§ SHORT TASK:
Turn every line of the entries below into a Markdown table with the columns "Row" and "Entry line," numbering the rows in order and leaving out blank lines.

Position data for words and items

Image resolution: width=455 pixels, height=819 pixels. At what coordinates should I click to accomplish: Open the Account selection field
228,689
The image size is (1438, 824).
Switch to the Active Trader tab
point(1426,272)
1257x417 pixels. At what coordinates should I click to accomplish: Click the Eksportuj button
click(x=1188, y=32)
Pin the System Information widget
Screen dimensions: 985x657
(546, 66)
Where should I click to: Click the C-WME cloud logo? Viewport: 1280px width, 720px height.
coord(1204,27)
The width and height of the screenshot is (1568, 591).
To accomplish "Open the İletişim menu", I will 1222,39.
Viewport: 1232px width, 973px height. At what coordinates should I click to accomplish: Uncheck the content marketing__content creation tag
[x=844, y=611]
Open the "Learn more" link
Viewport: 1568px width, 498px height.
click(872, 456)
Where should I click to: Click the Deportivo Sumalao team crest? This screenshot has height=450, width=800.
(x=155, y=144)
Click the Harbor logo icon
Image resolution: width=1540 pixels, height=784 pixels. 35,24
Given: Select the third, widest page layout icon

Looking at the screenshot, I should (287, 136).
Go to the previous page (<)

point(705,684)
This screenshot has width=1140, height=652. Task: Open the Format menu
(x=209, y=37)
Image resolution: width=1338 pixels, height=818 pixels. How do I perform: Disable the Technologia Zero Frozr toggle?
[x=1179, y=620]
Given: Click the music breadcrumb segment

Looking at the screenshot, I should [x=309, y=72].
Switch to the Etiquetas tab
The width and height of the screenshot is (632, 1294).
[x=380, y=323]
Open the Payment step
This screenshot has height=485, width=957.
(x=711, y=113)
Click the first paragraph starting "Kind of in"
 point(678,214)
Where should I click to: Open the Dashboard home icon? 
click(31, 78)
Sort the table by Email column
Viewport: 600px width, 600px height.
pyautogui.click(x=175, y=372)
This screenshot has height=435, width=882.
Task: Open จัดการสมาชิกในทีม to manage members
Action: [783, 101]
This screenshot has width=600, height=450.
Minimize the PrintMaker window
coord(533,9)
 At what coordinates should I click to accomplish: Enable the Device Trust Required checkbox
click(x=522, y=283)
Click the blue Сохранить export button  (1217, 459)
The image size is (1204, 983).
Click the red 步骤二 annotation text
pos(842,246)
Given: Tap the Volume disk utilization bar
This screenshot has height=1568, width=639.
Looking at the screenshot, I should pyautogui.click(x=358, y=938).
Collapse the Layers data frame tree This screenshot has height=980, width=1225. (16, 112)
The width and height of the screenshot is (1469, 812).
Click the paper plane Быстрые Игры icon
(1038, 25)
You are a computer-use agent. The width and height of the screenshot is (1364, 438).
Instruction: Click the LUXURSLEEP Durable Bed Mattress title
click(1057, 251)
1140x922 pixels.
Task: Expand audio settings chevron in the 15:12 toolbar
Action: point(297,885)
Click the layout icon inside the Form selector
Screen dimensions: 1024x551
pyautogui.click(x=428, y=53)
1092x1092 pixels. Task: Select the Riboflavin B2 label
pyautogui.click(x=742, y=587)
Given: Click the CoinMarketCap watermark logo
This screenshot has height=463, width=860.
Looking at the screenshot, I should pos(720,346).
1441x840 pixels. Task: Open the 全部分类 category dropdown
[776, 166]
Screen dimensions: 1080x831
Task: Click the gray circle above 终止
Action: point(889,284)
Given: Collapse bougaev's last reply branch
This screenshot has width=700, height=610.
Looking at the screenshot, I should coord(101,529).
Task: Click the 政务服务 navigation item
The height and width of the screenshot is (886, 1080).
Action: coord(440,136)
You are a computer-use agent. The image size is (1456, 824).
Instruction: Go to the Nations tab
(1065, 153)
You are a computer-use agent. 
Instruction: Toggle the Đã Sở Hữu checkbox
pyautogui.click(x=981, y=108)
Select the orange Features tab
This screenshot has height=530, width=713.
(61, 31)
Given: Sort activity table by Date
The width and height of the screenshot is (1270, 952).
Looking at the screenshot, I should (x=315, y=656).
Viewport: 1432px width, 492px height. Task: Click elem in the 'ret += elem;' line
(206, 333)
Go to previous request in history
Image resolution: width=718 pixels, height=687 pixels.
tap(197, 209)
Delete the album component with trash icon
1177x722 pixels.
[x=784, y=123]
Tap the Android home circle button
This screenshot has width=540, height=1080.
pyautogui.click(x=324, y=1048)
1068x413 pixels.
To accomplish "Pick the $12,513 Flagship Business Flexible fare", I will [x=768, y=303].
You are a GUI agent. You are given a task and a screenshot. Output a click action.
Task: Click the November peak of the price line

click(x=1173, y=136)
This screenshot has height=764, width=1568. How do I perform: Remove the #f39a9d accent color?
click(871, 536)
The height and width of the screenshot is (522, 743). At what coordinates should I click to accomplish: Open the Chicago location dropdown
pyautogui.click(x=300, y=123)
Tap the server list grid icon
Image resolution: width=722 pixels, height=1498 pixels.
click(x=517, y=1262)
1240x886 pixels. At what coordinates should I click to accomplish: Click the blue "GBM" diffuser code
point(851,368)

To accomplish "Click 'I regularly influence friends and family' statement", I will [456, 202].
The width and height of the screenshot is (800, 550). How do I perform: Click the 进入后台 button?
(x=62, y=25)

§ WRITTEN RESPONSE:
| Row | Entry line |
|---|---|
| 1 | Image resolution: width=455 pixels, height=819 pixels. At what coordinates should I click to accomplish: Open the Account selection field |
| 2 | 228,689 |
| 3 | The image size is (1438, 824). |
| 4 | Switch to the Active Trader tab |
| 5 | point(1426,272) |
| 6 | 1257x417 pixels. At what coordinates should I click to accomplish: Click the Eksportuj button |
| 7 | click(x=1188, y=32) |
| 8 | Pin the System Information widget |
| 9 | Screen dimensions: 985x657 |
| 10 | (546, 66) |
| 11 | Where should I click to: Click the C-WME cloud logo? Viewport: 1280px width, 720px height. |
| 12 | coord(1204,27) |
| 13 | The width and height of the screenshot is (1568, 591). |
| 14 | To accomplish "Open the İletişim menu", I will 1222,39. |
| 15 | Viewport: 1232px width, 973px height. At what coordinates should I click to accomplish: Uncheck the content marketing__content creation tag |
| 16 | [x=844, y=611] |
| 17 | Open the "Learn more" link |
| 18 | Viewport: 1568px width, 498px height. |
| 19 | click(872, 456) |
| 20 | Where should I click to: Click the Deportivo Sumalao team crest? This screenshot has height=450, width=800. |
| 21 | (x=155, y=144) |
| 22 | Click the Harbor logo icon |
| 23 | Image resolution: width=1540 pixels, height=784 pixels. 35,24 |
| 24 | Given: Select the third, widest page layout icon |
| 25 | Looking at the screenshot, I should (287, 136). |
| 26 | Go to the previous page (<) |
| 27 | point(705,684) |
| 28 | This screenshot has width=1140, height=652. Task: Open the Format menu |
| 29 | (x=209, y=37) |
| 30 | Image resolution: width=1338 pixels, height=818 pixels. How do I perform: Disable the Technologia Zero Frozr toggle? |
| 31 | [x=1179, y=620] |
| 32 | Given: Click the music breadcrumb segment |
| 33 | Looking at the screenshot, I should [x=309, y=72]. |
| 34 | Switch to the Etiquetas tab |
| 35 | The width and height of the screenshot is (632, 1294). |
| 36 | [x=380, y=323] |
| 37 | Open the Payment step |
| 38 | This screenshot has height=485, width=957. |
| 39 | (x=711, y=113) |
| 40 | Click the first paragraph starting "Kind of in" |
| 41 |  point(678,214) |
| 42 | Where should I click to: Open the Dashboard home icon?  |
| 43 | click(31, 78) |
| 44 | Sort the table by Email column |
| 45 | Viewport: 600px width, 600px height. |
| 46 | pyautogui.click(x=175, y=372) |
| 47 | This screenshot has height=435, width=882. |
| 48 | Task: Open จัดการสมาชิกในทีม to manage members |
| 49 | Action: [783, 101] |
| 50 | This screenshot has width=600, height=450. |
| 51 | Minimize the PrintMaker window |
| 52 | coord(533,9) |
| 53 |  At what coordinates should I click to accomplish: Enable the Device Trust Required checkbox |
| 54 | click(x=522, y=283) |
| 55 | Click the blue Сохранить export button  (1217, 459) |
| 56 | The image size is (1204, 983). |
| 57 | Click the red 步骤二 annotation text |
| 58 | pos(842,246) |
| 59 | Given: Tap the Volume disk utilization bar |
| 60 | This screenshot has height=1568, width=639. |
| 61 | Looking at the screenshot, I should pyautogui.click(x=358, y=938). |
| 62 | Collapse the Layers data frame tree This screenshot has height=980, width=1225. (16, 112) |
| 63 | The width and height of the screenshot is (1469, 812). |
| 64 | Click the paper plane Быстрые Игры icon |
| 65 | (1038, 25) |
| 66 | You are a computer-use agent. The width and height of the screenshot is (1364, 438). |
| 67 | Instruction: Click the LUXURSLEEP Durable Bed Mattress title |
| 68 | click(1057, 251) |
| 69 | 1140x922 pixels. |
| 70 | Task: Expand audio settings chevron in the 15:12 toolbar |
| 71 | Action: point(297,885) |
| 72 | Click the layout icon inside the Form selector |
| 73 | Screen dimensions: 1024x551 |
| 74 | pyautogui.click(x=428, y=53) |
| 75 | 1092x1092 pixels. Task: Select the Riboflavin B2 label |
| 76 | pyautogui.click(x=742, y=587) |
| 77 | Given: Click the CoinMarketCap watermark logo |
| 78 | This screenshot has height=463, width=860. |
| 79 | Looking at the screenshot, I should pos(720,346). |
| 80 | 1441x840 pixels. Task: Open the 全部分类 category dropdown |
| 81 | [776, 166] |
| 82 | Screen dimensions: 1080x831 |
| 83 | Task: Click the gray circle above 终止 |
| 84 | Action: point(889,284) |
| 85 | Given: Collapse bougaev's last reply branch |
| 86 | This screenshot has width=700, height=610. |
| 87 | Looking at the screenshot, I should coord(101,529). |
| 88 | Task: Click the 政务服务 navigation item |
| 89 | The height and width of the screenshot is (886, 1080). |
| 90 | Action: coord(440,136) |
| 91 | You are a computer-use agent. The image size is (1456, 824). |
| 92 | Instruction: Go to the Nations tab |
| 93 | (1065, 153) |
| 94 | You are a computer-use agent.  |
| 95 | Instruction: Toggle the Đã Sở Hữu checkbox |
| 96 | pyautogui.click(x=981, y=108) |
| 97 | Select the orange Features tab |
| 98 | This screenshot has height=530, width=713. |
| 99 | (61, 31) |
| 100 | Given: Sort activity table by Date |
| 101 | The width and height of the screenshot is (1270, 952). |
| 102 | Looking at the screenshot, I should (x=315, y=656). |
| 103 | Viewport: 1432px width, 492px height. Task: Click elem in the 'ret += elem;' line |
| 104 | (206, 333) |
| 105 | Go to previous request in history |
| 106 | Image resolution: width=718 pixels, height=687 pixels. |
| 107 | tap(197, 209) |
| 108 | Delete the album component with trash icon |
| 109 | 1177x722 pixels. |
| 110 | [x=784, y=123] |
| 111 | Tap the Android home circle button |
| 112 | This screenshot has width=540, height=1080. |
| 113 | pyautogui.click(x=324, y=1048) |
| 114 | 1068x413 pixels. |
| 115 | To accomplish "Pick the $12,513 Flagship Business Flexible fare", I will [x=768, y=303]. |
| 116 | You are a GUI agent. You are given a task and a screenshot. Output a click action. |
| 117 | Task: Click the November peak of the price line |
| 118 | click(x=1173, y=136) |
| 119 | This screenshot has height=764, width=1568. How do I perform: Remove the #f39a9d accent color? |
| 120 | click(871, 536) |
| 121 | The height and width of the screenshot is (522, 743). At what coordinates should I click to accomplish: Open the Chicago location dropdown |
| 122 | pyautogui.click(x=300, y=123) |
| 123 | Tap the server list grid icon |
| 124 | Image resolution: width=722 pixels, height=1498 pixels. |
| 125 | click(x=517, y=1262) |
| 126 | 1240x886 pixels. At what coordinates should I click to accomplish: Click the blue "GBM" diffuser code |
| 127 | point(851,368) |
| 128 | To accomplish "Click 'I regularly influence friends and family' statement", I will [456, 202]. |
| 129 | The width and height of the screenshot is (800, 550). How do I perform: Click the 进入后台 button? |
| 130 | (x=62, y=25) |